Saved data entries

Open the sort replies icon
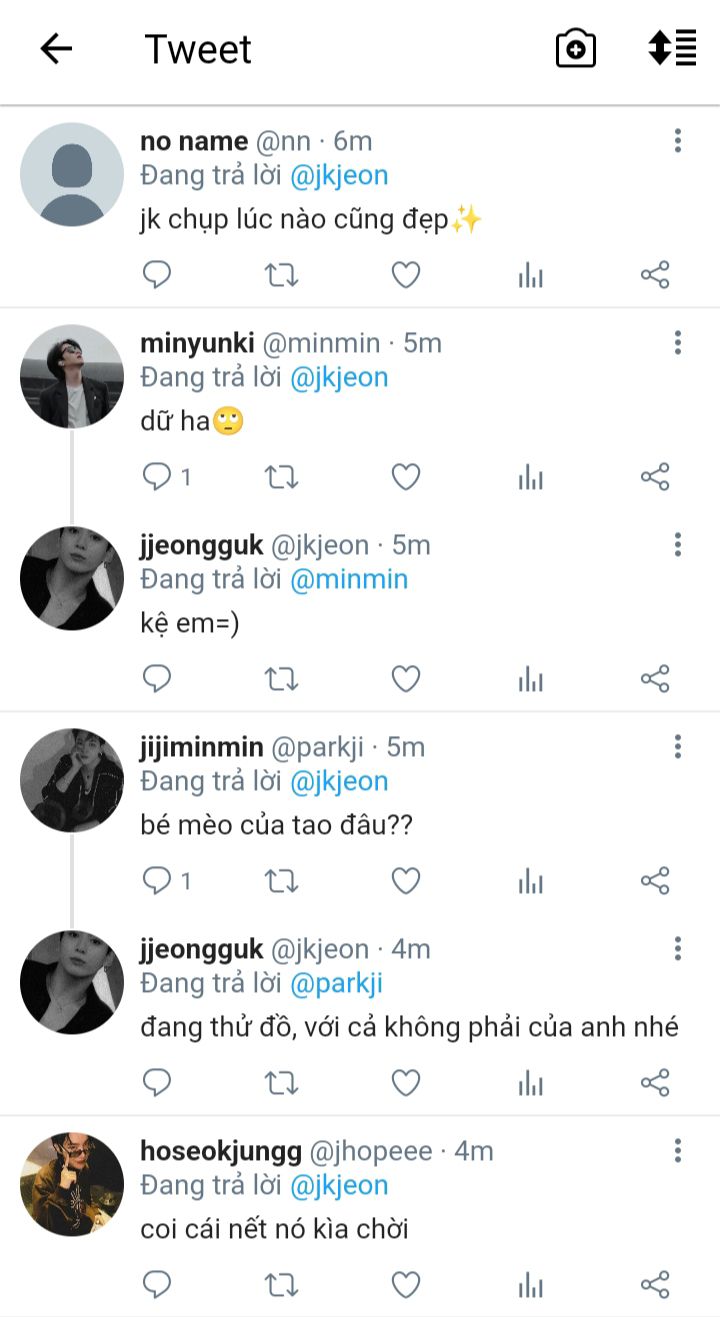Screen dimensions: 720x1317 672,48
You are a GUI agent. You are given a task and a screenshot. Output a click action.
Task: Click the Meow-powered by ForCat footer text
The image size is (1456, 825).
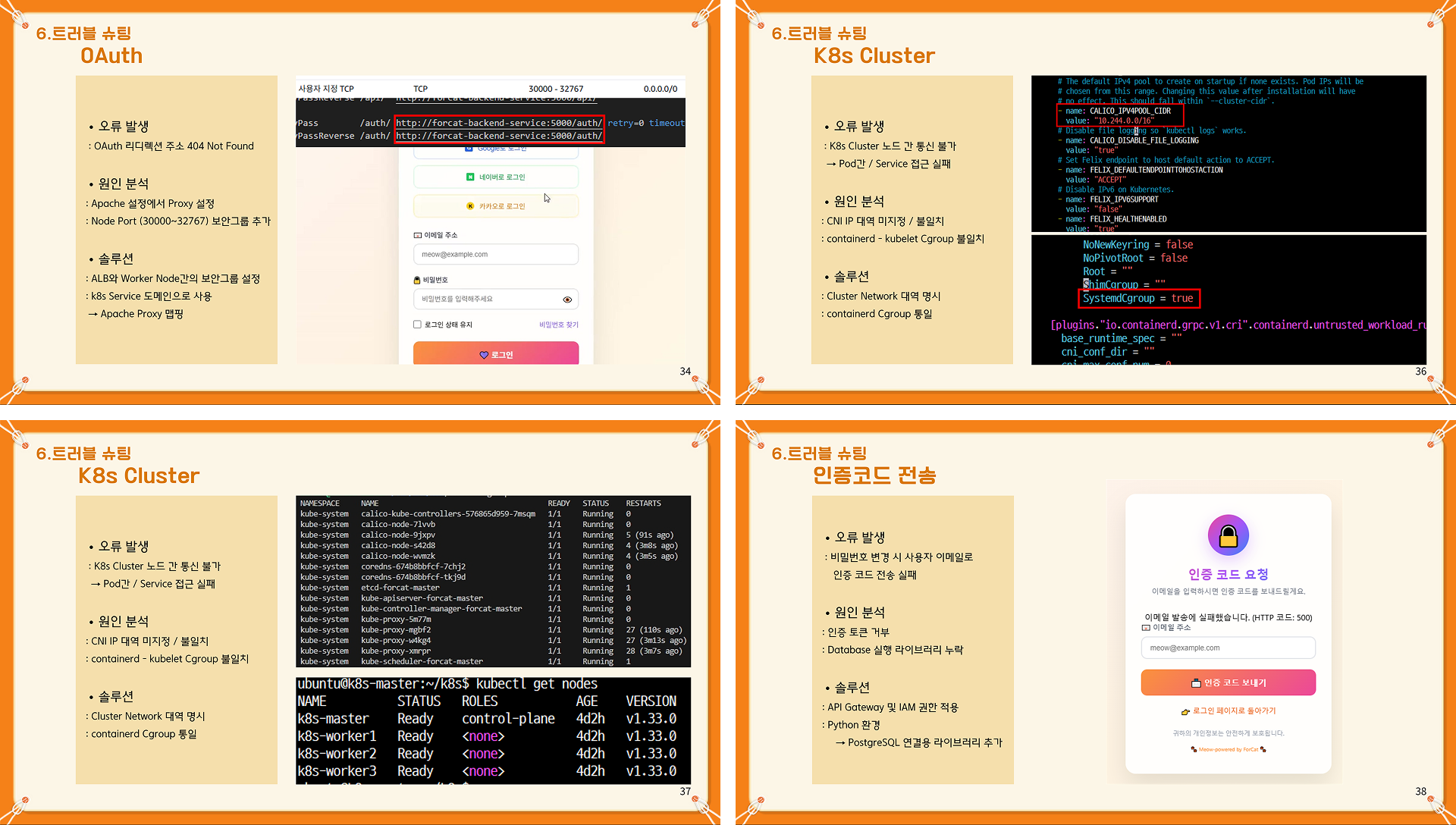1228,749
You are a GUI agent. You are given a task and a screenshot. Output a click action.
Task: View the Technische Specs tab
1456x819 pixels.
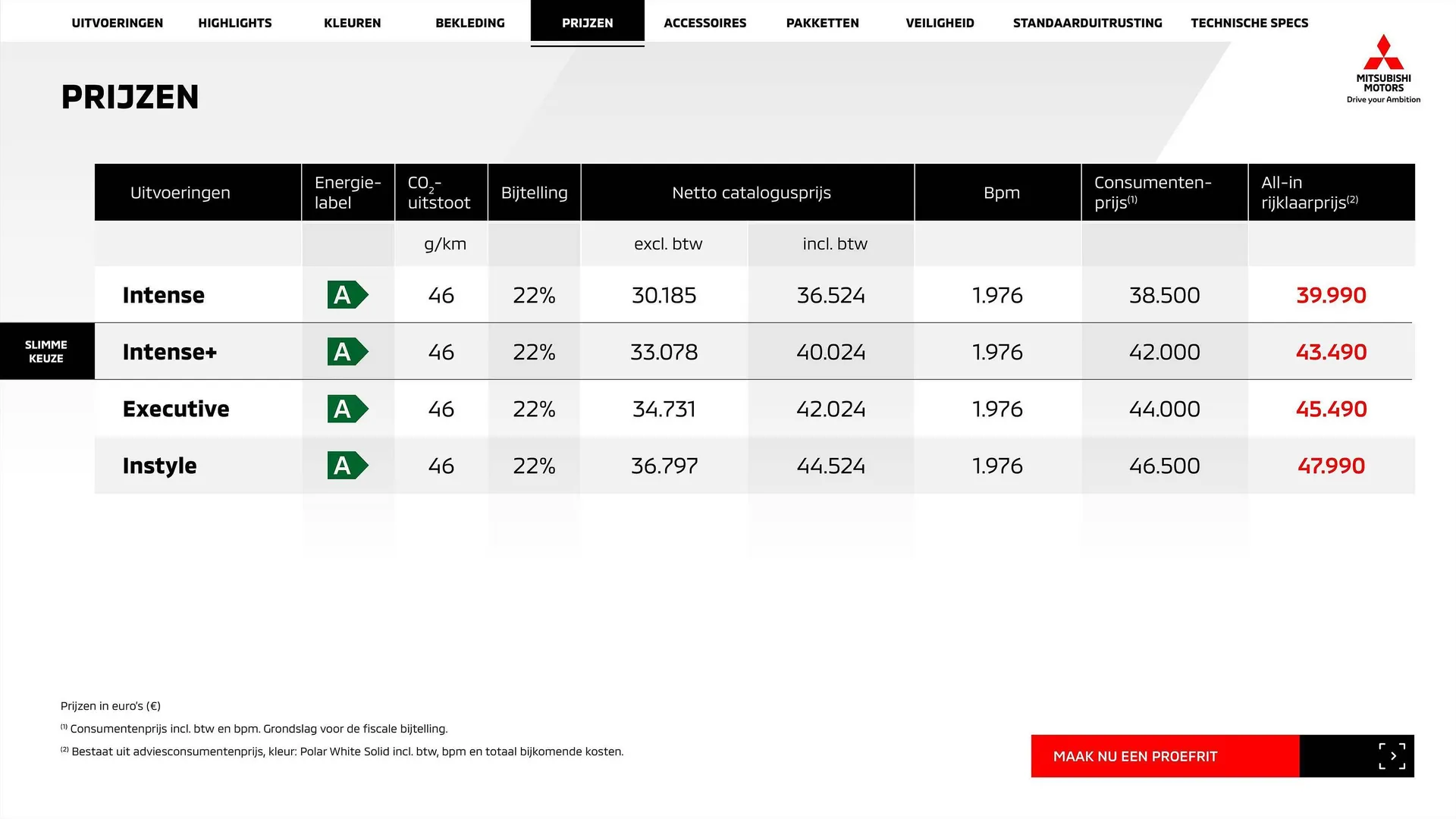pyautogui.click(x=1249, y=23)
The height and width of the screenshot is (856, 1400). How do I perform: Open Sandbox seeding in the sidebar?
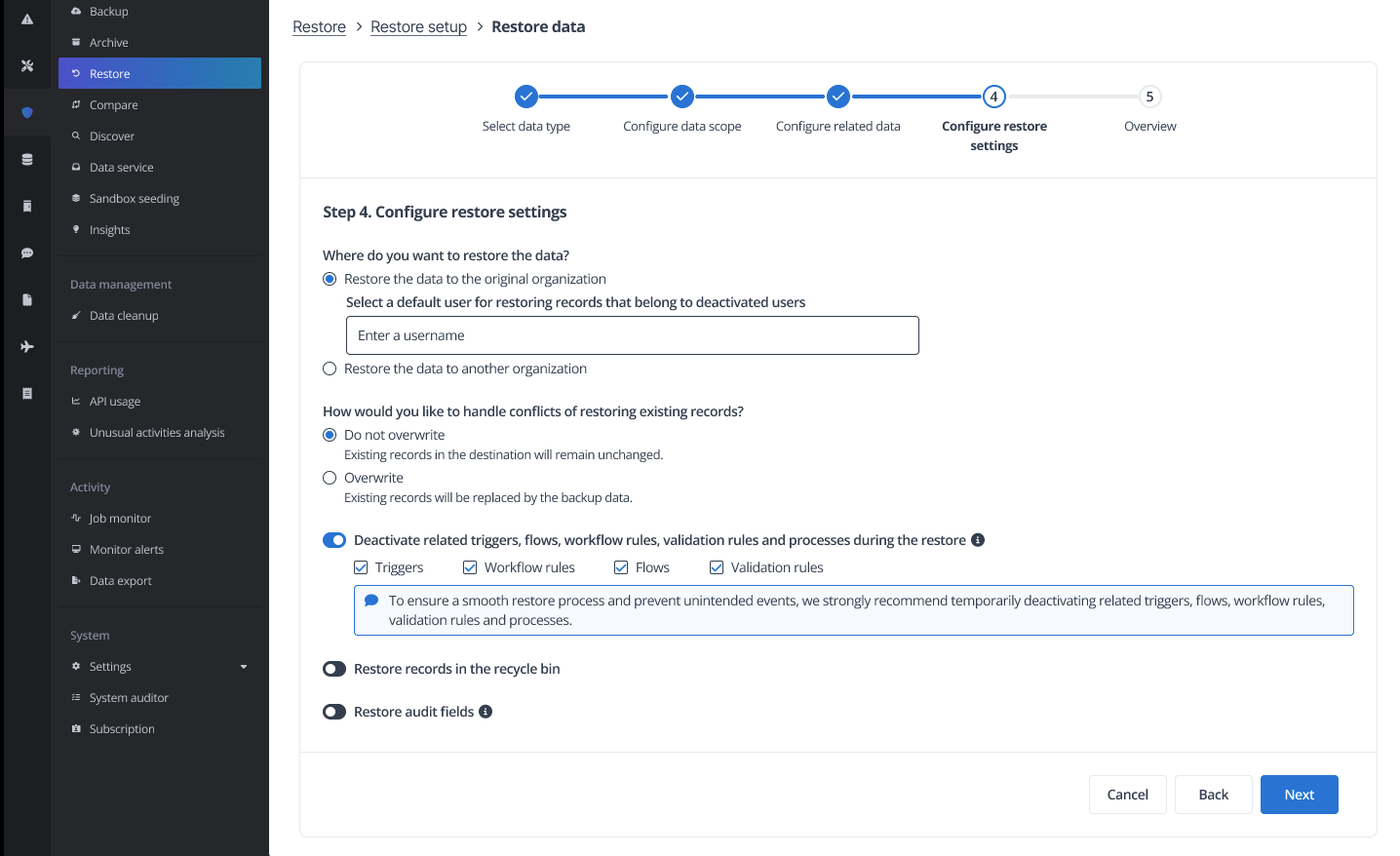pos(135,199)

→ THE REQUEST
Edit the listing by swapping every "screenshot" for "screen capture" and keep everything else the same, leaving out the pictures.

→ THE RESULT
Open the sort replies icon
Screen dimensions: 720x1317 672,48
You are a GUI agent. You are given a task and a screen capture. Output a click action.
Task: Click the Meow-powered by ForCat footer text
The image size is (1456, 825).
1228,749
You are a GUI agent. You are given a task and a screen capture. Output a click action.
Task: View the Technische Specs tab
1456x819 pixels.
pyautogui.click(x=1249, y=23)
The height and width of the screen capture is (856, 1400). How do I perform: Open Sandbox seeding in the sidebar?
pos(135,199)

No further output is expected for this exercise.